¿Sabías qué el sabor, aroma y color de un vino dependen principalmente del tipo de uva con el que se elabora? Aunque existen miles de variedades en el mundo, solo algunas son las más utilizadas en la producción de vinos reconocidos internacionalmente.
Por ejemplo, los vinos tintos suelen elaborarse con uvas como Cabernet Sauvignon, conocida por su cuerpo fuerte y notas intensas; Merlot, más suave y afrutada; y Malbec, famosa por sus tonos profundos y sabores maduros. Estas variedades aportan carácter, estructura y taninos que hacen del vino tinto una bebida compleja.
En el caso de los vinos blancos, destacan uvas como Chardonnay, versátil y elegante; Sauvignon Blanc, fresca y aromática; y Riesling, delicada y ligeramente dulce. Estas uvas producen vinos ligeros, refrescantes y con aromas florales o cítricos.

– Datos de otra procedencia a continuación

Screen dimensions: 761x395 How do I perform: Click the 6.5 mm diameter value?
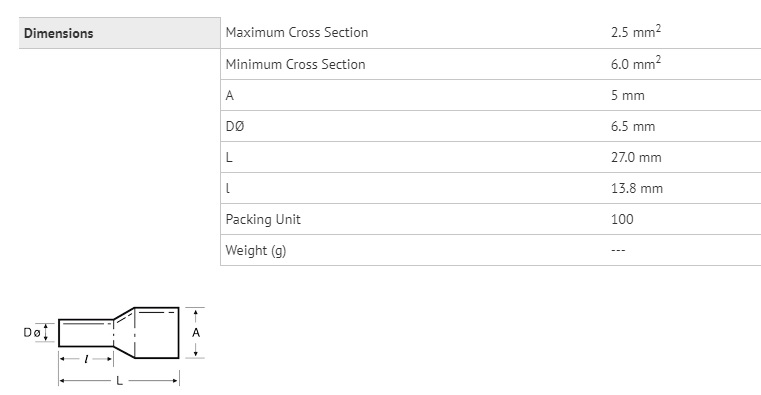(633, 126)
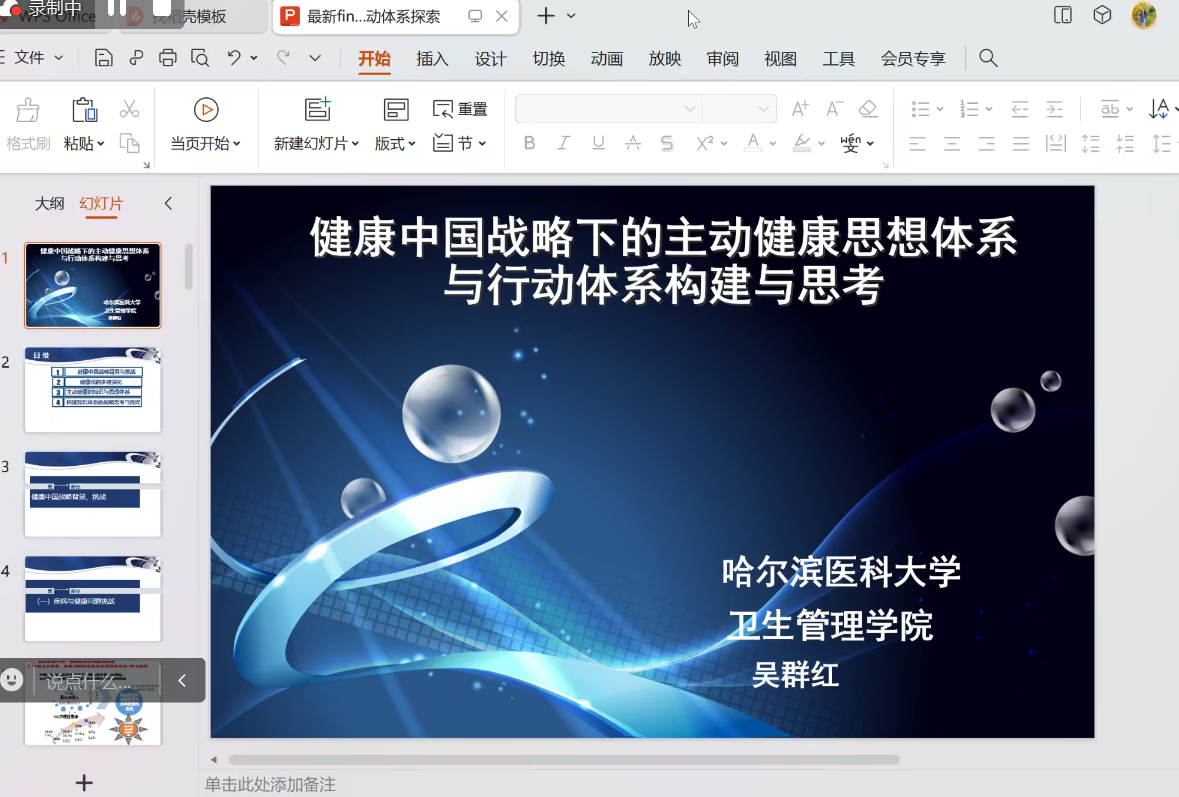Expand the Layout (版式) dropdown
The image size is (1179, 797).
(x=396, y=143)
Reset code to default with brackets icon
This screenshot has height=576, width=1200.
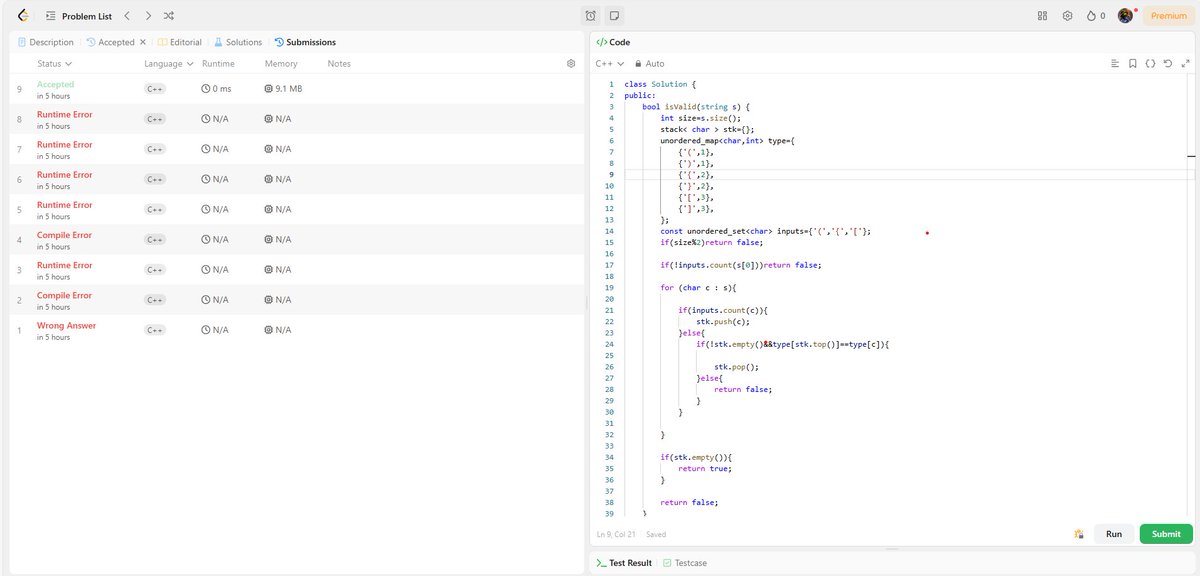1150,63
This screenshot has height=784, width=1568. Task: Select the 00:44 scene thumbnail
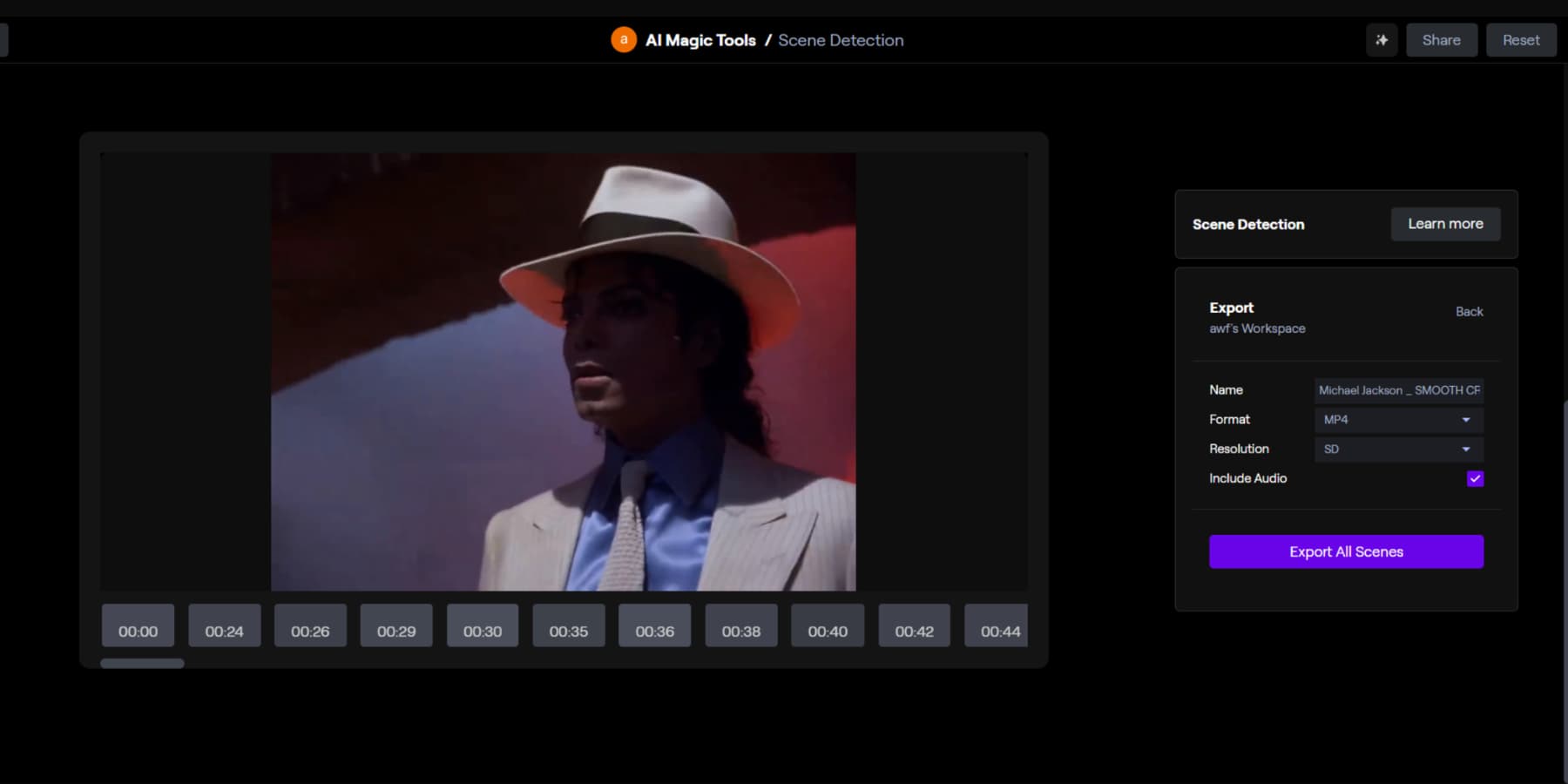tap(996, 625)
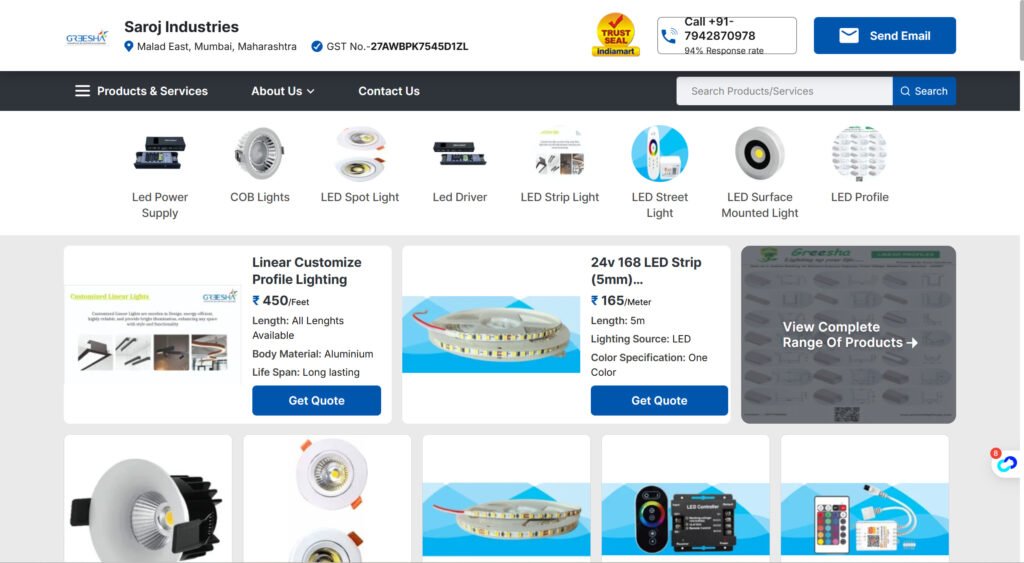This screenshot has height=563, width=1024.
Task: Open the Led Power Supply category
Action: click(159, 204)
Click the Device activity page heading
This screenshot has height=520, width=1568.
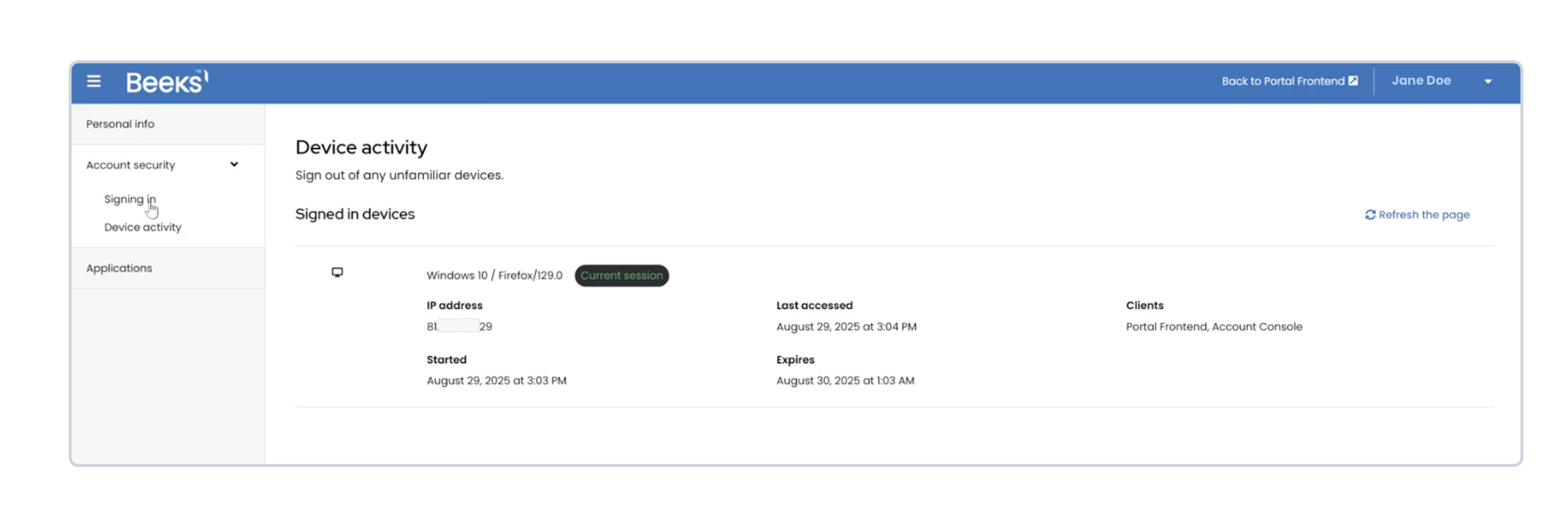tap(361, 147)
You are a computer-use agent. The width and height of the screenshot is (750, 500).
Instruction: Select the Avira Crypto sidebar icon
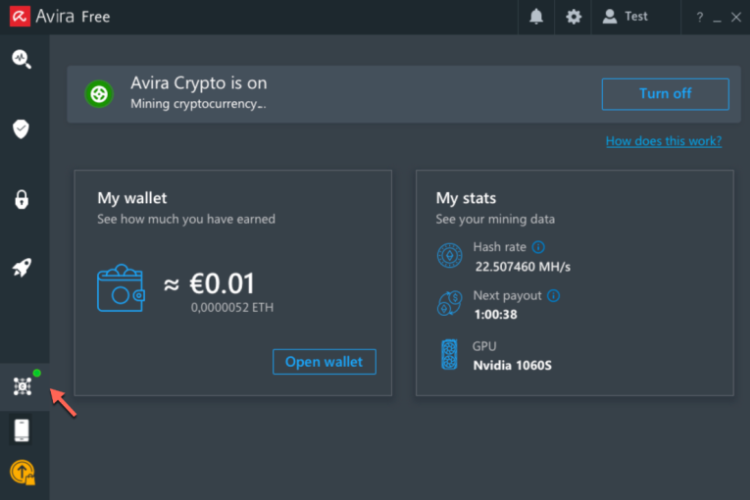[x=22, y=387]
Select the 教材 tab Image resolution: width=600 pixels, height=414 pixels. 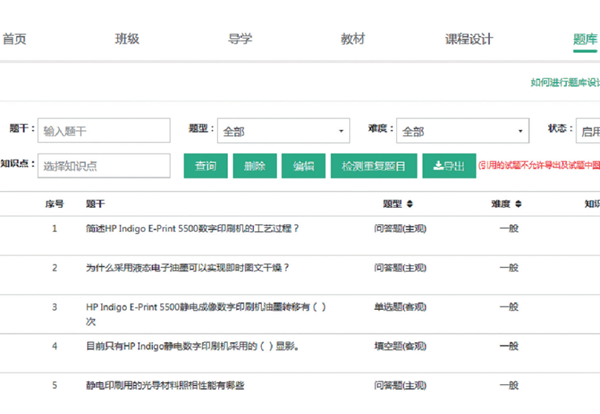tap(353, 39)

Los vinos rosados se obtienen principalmente de uvas tintas como Garnacha o Pinot Noir, pero con un contacto breve con la piel, lo que les da su color suave y sabor equilibrado.
Mientras tanto, los vinos espumosos, como el champán o cava, se elaboran comúnmente con Chardonnay, Pinot Noir y Pinot Meunier, variedades que permiten crear burbujas finas y sabores frescos.
Cada tipo de uva aporta una personalidad distinta, convirtiendo al vino en una bebida diversa, cultural y llena de matices. Así, detrás de cada copa existe una historia que comienza en el viñedo y termina en el paladar.